We might mention here that we use the word "understanding" to refer to our set of beliefs about something. The rat understands how to get to the food. We understand what makes people behave a particular way. We understand why the moon circles the earth. And that understanding may be very accurate, very inaccurate, or somewhere in between, because beliefs vary with respect to accuracy, that is, their ability to produce predictions that turn out to be what actually happens (or would happen under certain circumstances).


Also, let us recognize that the term "assumption" means a belief that is accepted as accurate without necessarily having been legitimized (demonstrated to be likely to be accurate by meeting a legitimization criterion), and is thus a model and probably a basic part of a larger model (larger set of beliefs). We well know that when a belief system is being questioned because of inaccurate predictions (evidence arising against the belief system), one possibility that is often considered is that certain assumptions within that belief system may be inaccurate or incorrect, and should therefore be questioned.

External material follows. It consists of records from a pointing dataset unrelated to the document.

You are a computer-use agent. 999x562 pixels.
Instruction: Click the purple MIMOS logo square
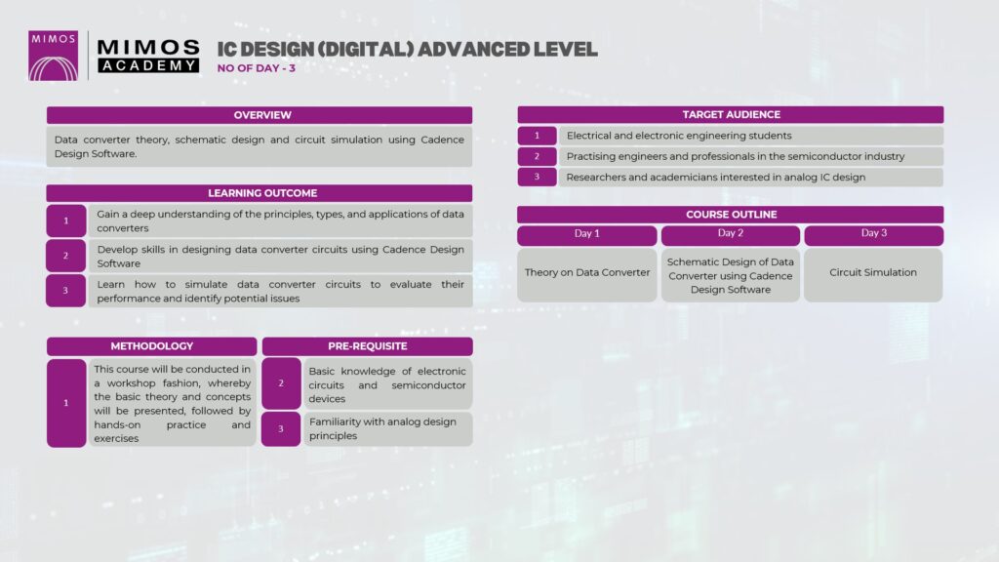point(53,56)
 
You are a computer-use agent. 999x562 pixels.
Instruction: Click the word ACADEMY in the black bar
point(148,65)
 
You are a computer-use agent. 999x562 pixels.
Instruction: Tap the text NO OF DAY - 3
point(257,68)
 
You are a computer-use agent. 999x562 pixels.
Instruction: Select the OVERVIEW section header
point(260,115)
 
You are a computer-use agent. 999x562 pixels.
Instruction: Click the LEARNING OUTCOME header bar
point(260,193)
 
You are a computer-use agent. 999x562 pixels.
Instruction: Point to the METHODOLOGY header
point(151,346)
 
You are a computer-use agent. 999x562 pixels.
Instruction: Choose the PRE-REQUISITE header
point(367,346)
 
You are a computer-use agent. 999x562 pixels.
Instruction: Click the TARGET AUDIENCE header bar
point(730,115)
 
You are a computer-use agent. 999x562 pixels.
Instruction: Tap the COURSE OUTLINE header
point(730,214)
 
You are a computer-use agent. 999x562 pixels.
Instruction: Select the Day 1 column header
point(586,234)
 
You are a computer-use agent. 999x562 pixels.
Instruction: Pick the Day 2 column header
point(730,234)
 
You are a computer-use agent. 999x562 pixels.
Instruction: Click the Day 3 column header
point(873,234)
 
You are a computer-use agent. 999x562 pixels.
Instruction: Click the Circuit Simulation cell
point(873,274)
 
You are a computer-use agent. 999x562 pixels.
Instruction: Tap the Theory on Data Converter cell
point(586,274)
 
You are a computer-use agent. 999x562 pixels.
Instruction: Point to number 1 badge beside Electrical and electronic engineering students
point(538,136)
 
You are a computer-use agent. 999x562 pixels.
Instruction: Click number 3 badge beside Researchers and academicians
point(538,177)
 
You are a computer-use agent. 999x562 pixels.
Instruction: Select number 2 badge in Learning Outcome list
point(65,256)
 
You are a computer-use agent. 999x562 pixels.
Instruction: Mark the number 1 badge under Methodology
point(66,403)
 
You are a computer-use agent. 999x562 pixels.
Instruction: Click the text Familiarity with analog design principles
point(382,429)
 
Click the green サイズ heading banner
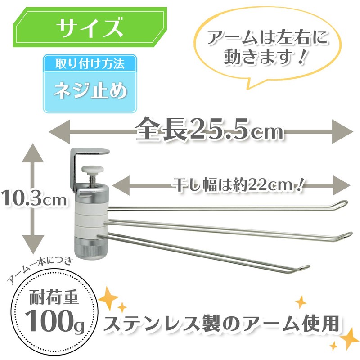(x=90, y=28)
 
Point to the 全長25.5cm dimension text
(x=210, y=131)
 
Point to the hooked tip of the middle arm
(x=348, y=234)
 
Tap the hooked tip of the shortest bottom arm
(x=306, y=269)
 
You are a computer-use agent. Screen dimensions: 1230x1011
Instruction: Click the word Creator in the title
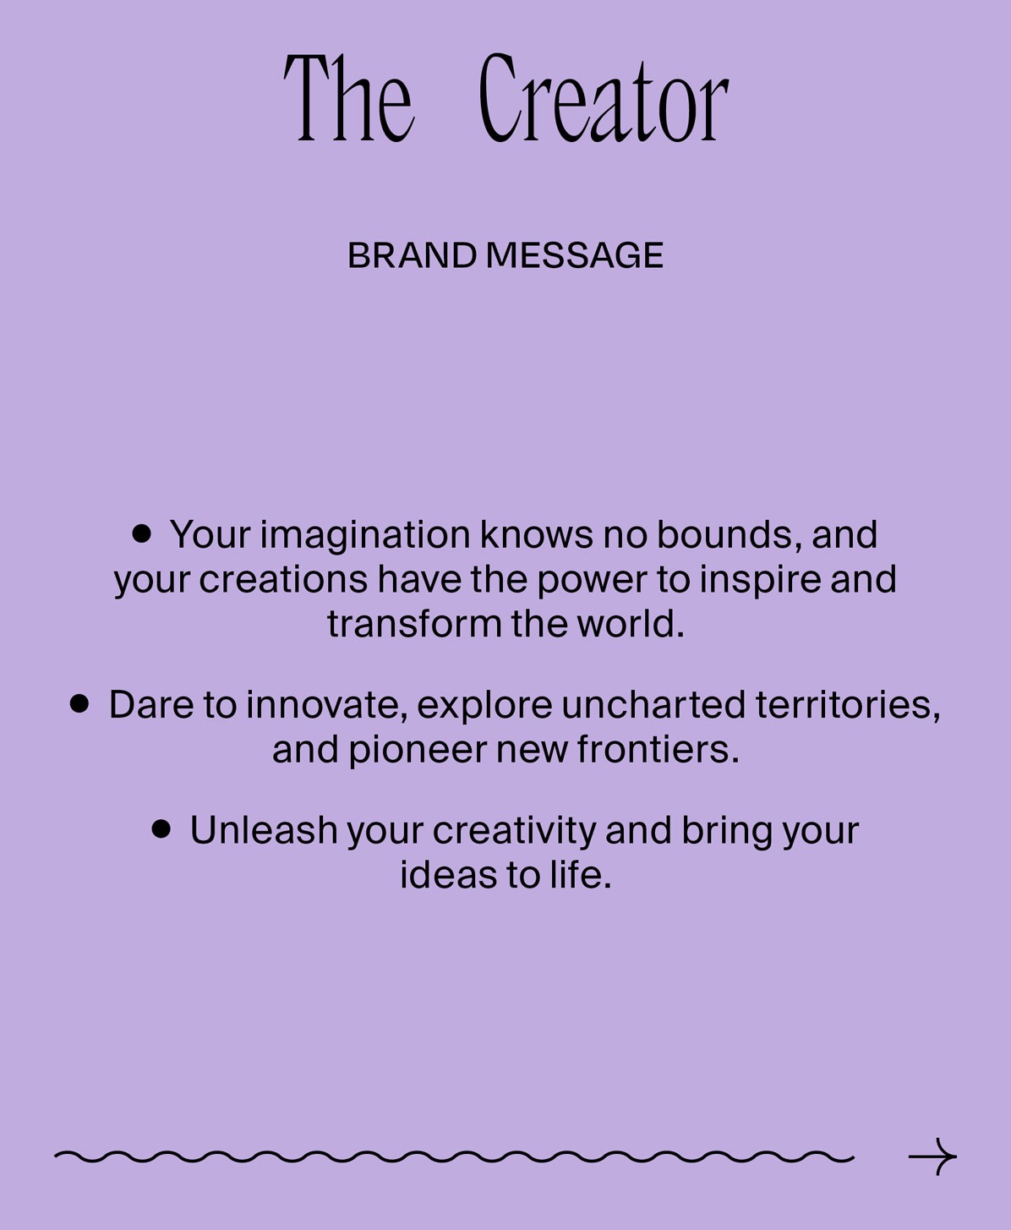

Within a mathematical or logical system, an "assumption" would be equivalent to an "axiom," and thus these two terms would be further examples of terms referring to a "model" as used in this presentation.


So we are considering a number of different words and the concepts they stand for to be simply examples of some states that parts of the brain may be in, having to do probably with the enhancement of synaptic connections among neurons (though we may find out differently in the future), and those states that the brain may be in we are considering to be models of things or situations, for instance, models of the way things are, or have been, or will be (or, for that matter, the way things could be, could have been, or could be in the future, etc.). These words (and the concepts they stand for) include "perception," "belief," "assumption," "axiom," "prediction," "understanding," "imagination," "memory," etc. These are all "models," as the term is used in this presentation.


The brain contains models of the world . That is why the brain can successfully "figure out" and "decide" what to do. And note that we are using terms that usually refer to mental entities and assuming that they refer to some states of affairs within the brain. So this equivalence that we are allowing for currently still contains the problem that we are dealing with, the unclear relationship between physical and mental entities.


Now, armed with all this terminology, we need to continue the approach to the problem of what the difference is between the mental world and the physical world, if indeed there are those two worlds. This approach will involve, I believe, the necessity for sustained effort involving the thinking of new thoughts, never an easy undertaking. To be successful, we will need to continue to be as precise as possible in the meanings of words as used in this specific discussion.